• **Problem statement**
Any pictures in the records below must be left out when you repeat the lines from the line containing "This screenshot has" through the line containing "The image size is (1568, 687)." exactly.

• **Provided material**
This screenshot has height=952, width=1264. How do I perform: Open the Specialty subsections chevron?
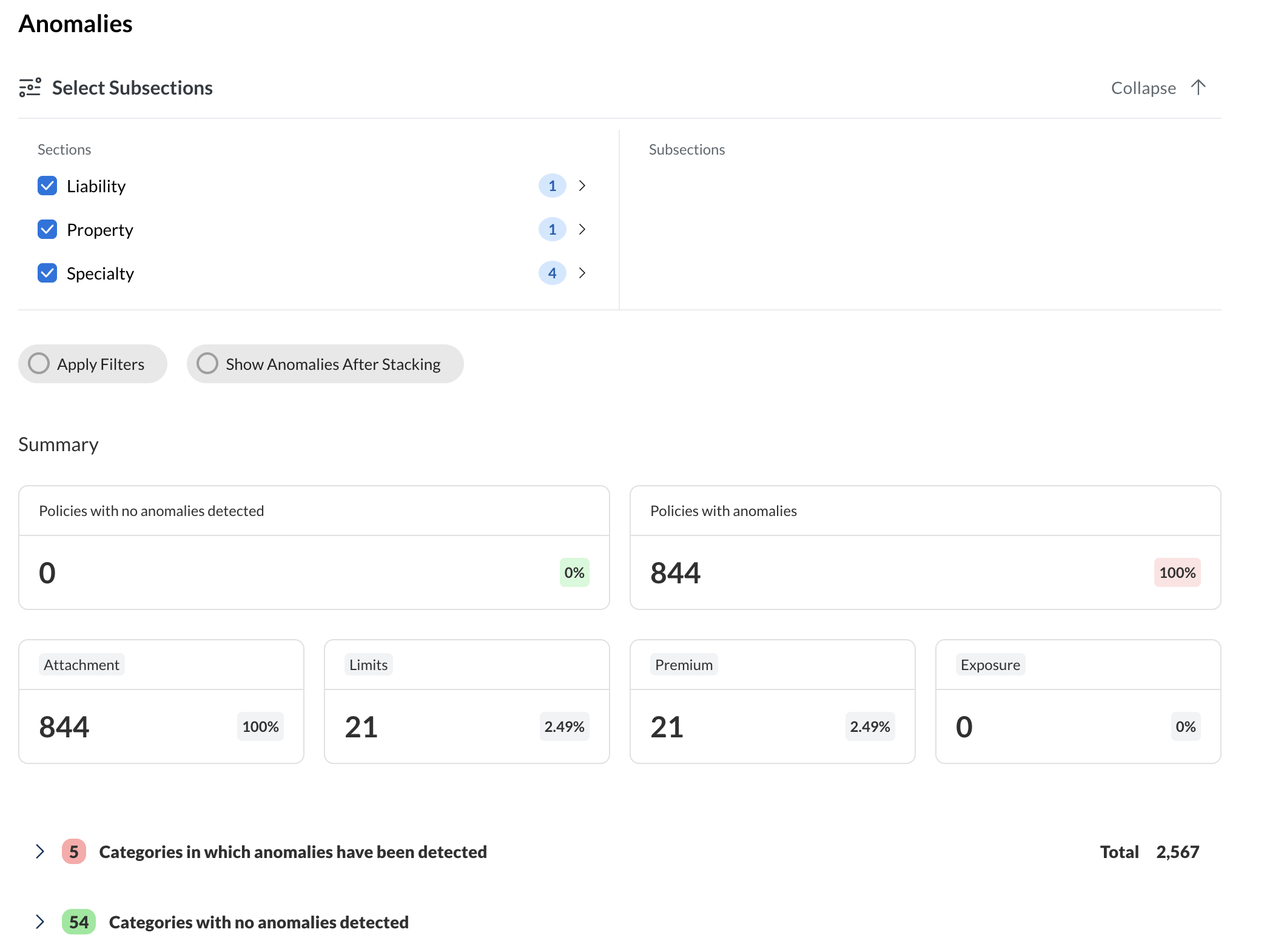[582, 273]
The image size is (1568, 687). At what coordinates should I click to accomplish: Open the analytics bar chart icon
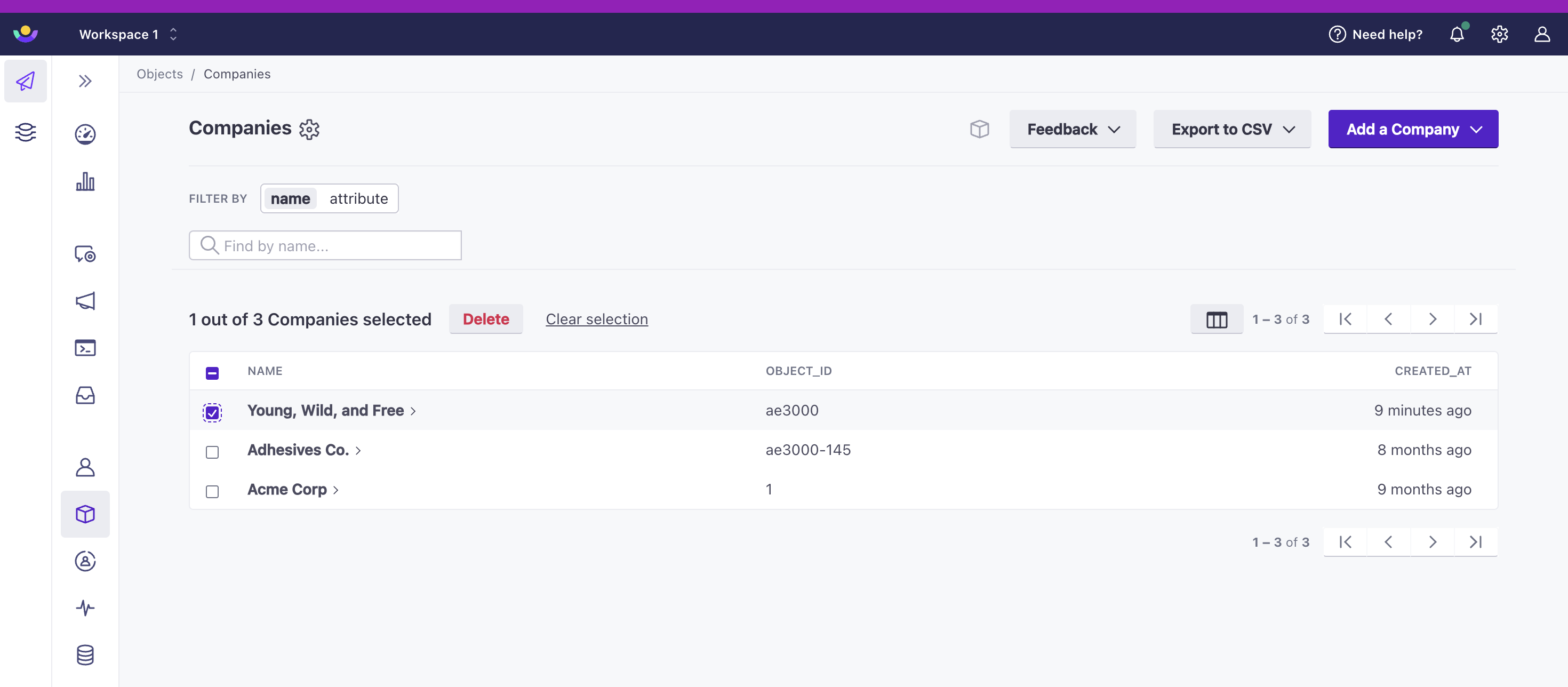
--
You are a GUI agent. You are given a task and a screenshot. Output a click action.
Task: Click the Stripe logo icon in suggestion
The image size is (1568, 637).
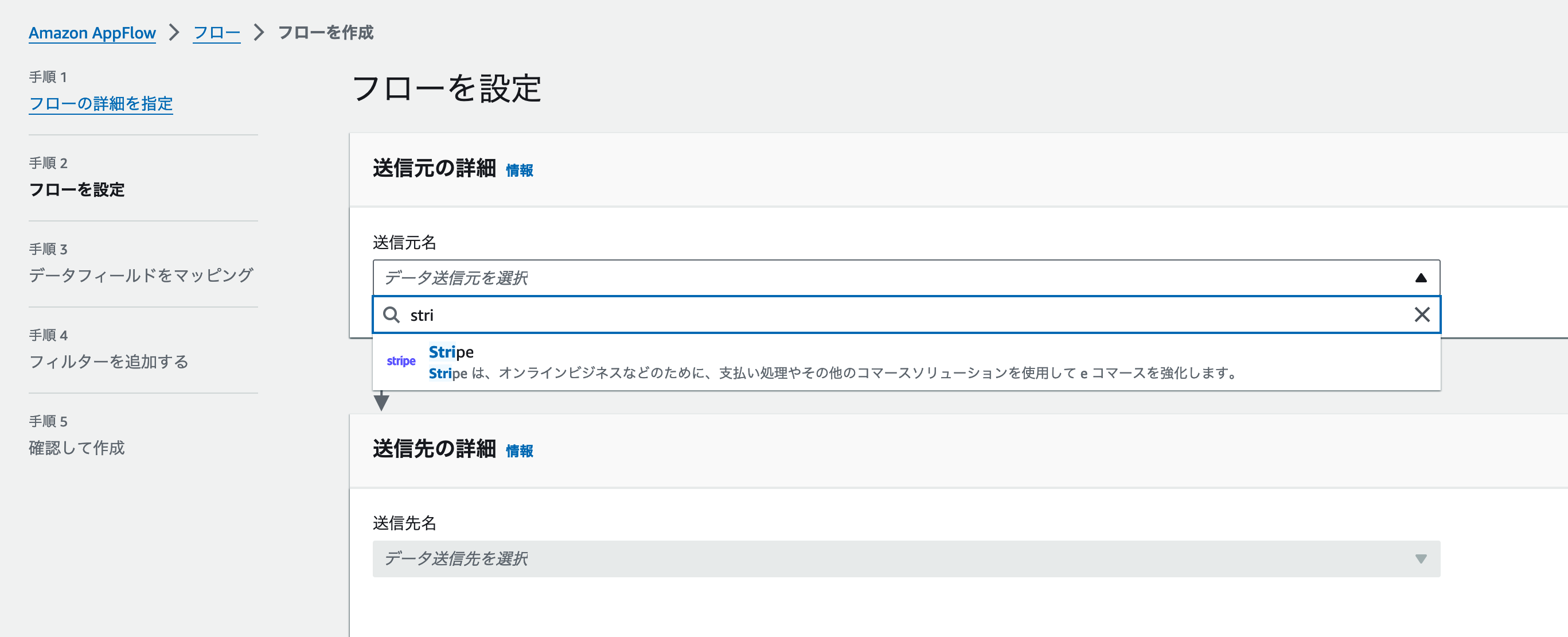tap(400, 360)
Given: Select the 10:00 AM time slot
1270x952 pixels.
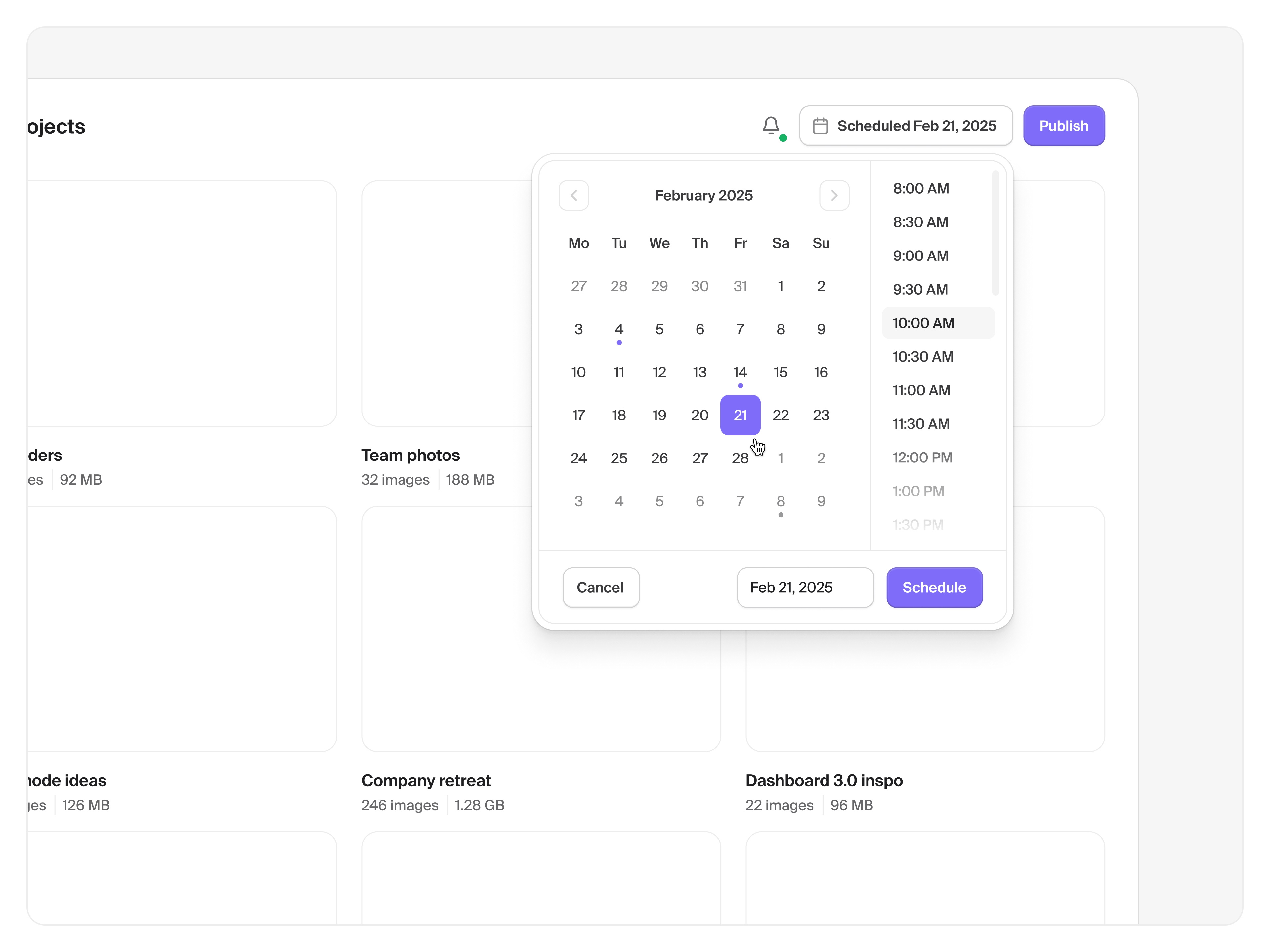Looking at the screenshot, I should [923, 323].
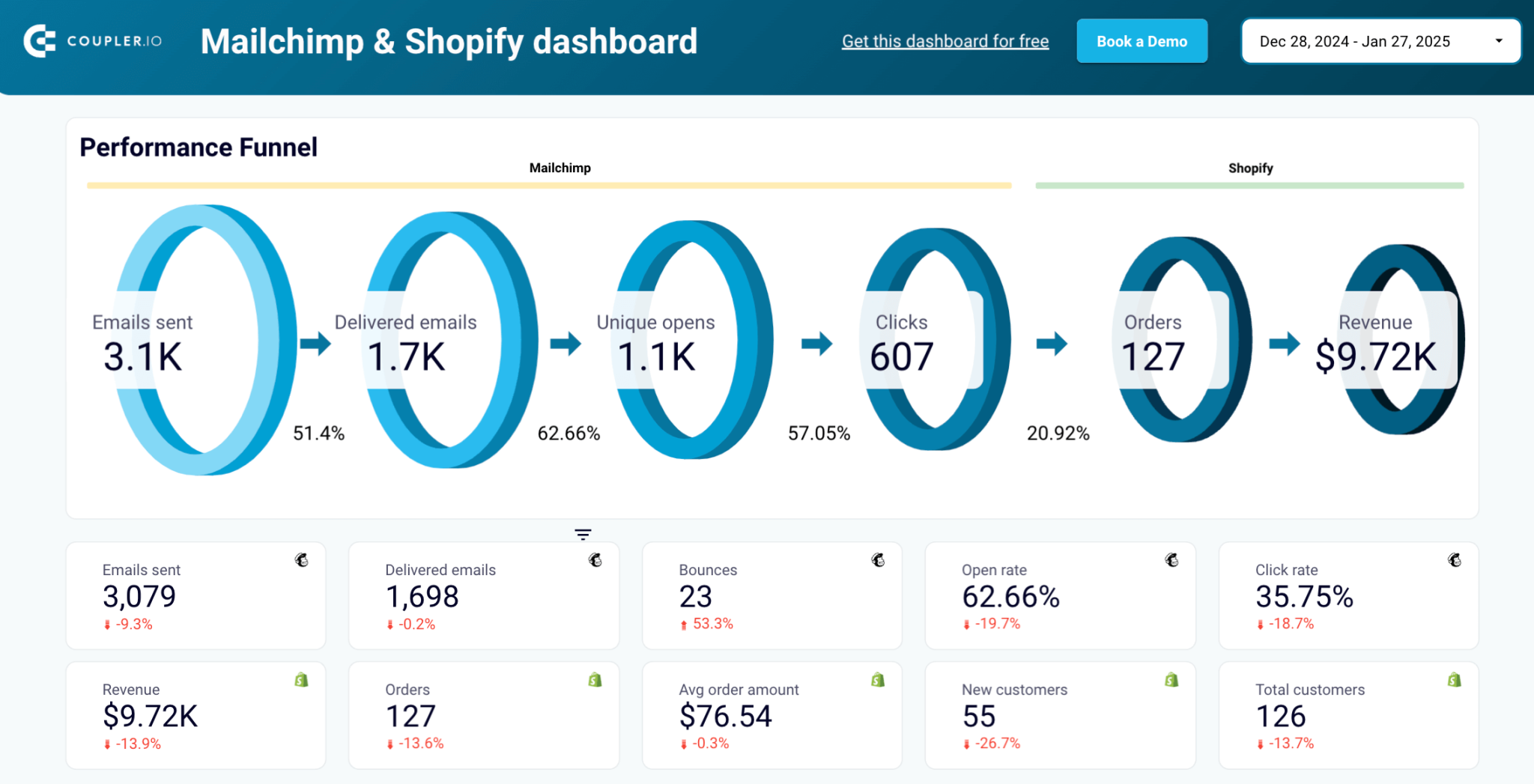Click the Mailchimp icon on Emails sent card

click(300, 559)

• **Written reply**
This screenshot has height=952, width=1264. How do I perform: Open the Specialty subsections chevron?
[582, 273]
The image size is (1568, 687). At what coordinates should I click to accomplish: Open the analytics bar chart icon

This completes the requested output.